What you should do:
Answer these questions about the GPRS launch commentary below:
(a) Until when have many of Sonera's peers postponed their GPRS launch, and why?
(b) What has Nokia declined to do?
(c) Before what date did Motorola and Sonera have to launch?

Document excerpt:
◆ ◆ ◆ ◆
There's a valid reason why many of Sonera's peers have postponed their launch of GPRS into next spring -- they want to iron out the network bugs before pushing GPRS on consumers. What Motorola and Sonera are about to discover is that the first-mover advantage is only an advantage when it creates good will among consumers. If it means using paying customers as beta-testing droids, the results can get real ugly real fast.

Motorola and Sonera make an archetypal Bergman couple because at this point they are fundamentally motivated by desperation. Motorola needs to show that it still has what it takes in the mobile handset market. Similarly, Sonera needs to show that its recent share price collapse is unfair -- that it actually is the global leader in mobile content delivery that its press releases claimed it was in the halcyon days of late 1999.

These days, however, wishes can be hearses rather than horses. Motorola is able to launch GPRS months before Nokia (NOK:NYSE - news - boards), because the latter company has declined to bring immature GPRS models into the market. But for the besieged wireless industry, Sonera's and Motorola's haste may poison the well for many players, no matter how cautiously most of them proceed. The result might be some serious PR havoc around a new technology. This is not exactly what telecom investors want as a follow-up act for the year 2000.

Motorola and Sonera were adamant about being among the first companies in the world to launch GPRS handsets to noncorporate customers. They had to do it before Christmas 2000, because that was the self-inflicted target date, come hell or high water.
◆ ◆ ◆ ◆
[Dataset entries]

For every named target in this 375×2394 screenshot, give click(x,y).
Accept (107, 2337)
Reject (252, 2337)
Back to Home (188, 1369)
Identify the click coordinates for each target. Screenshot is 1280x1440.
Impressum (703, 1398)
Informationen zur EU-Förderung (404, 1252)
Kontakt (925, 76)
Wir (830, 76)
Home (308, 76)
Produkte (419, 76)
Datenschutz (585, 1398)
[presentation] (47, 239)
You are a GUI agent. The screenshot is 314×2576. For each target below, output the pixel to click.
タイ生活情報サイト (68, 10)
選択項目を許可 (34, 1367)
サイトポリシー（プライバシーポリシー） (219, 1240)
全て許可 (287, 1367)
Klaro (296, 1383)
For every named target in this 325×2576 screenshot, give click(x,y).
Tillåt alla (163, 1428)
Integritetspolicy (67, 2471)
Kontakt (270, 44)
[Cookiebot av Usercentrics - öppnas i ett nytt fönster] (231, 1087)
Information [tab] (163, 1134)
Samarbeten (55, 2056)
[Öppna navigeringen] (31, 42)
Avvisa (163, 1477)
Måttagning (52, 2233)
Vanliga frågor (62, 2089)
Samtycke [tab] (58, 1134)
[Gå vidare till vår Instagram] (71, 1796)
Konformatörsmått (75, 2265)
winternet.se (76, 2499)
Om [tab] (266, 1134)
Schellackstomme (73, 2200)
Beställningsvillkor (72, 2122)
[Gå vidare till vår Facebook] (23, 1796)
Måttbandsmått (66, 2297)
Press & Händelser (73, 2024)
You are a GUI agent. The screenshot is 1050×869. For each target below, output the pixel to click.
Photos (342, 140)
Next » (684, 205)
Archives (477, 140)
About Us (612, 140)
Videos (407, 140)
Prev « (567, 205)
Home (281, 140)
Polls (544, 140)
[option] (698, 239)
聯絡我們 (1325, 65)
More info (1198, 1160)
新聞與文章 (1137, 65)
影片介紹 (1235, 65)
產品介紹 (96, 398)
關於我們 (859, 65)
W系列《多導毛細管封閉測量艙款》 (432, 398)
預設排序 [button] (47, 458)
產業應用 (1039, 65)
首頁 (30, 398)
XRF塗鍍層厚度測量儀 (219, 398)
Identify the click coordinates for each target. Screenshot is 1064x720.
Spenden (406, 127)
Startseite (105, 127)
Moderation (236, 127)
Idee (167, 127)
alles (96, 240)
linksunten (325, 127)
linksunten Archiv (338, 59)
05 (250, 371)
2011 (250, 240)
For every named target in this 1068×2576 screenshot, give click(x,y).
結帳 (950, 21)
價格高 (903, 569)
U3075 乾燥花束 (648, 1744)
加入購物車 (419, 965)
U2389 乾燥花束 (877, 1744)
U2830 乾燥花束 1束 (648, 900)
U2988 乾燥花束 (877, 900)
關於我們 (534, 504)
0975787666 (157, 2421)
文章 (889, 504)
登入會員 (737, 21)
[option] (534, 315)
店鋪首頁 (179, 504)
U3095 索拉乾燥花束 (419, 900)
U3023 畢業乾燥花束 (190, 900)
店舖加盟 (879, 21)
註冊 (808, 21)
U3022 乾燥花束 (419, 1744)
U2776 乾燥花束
◆ ◆ ◆ ◆
Exercise output:
(a) Until next spring, to iron out the network bugs before pushing GPRS on consumers.
(b) Bring immature GPRS models into the market.
(c) Christmas 2000.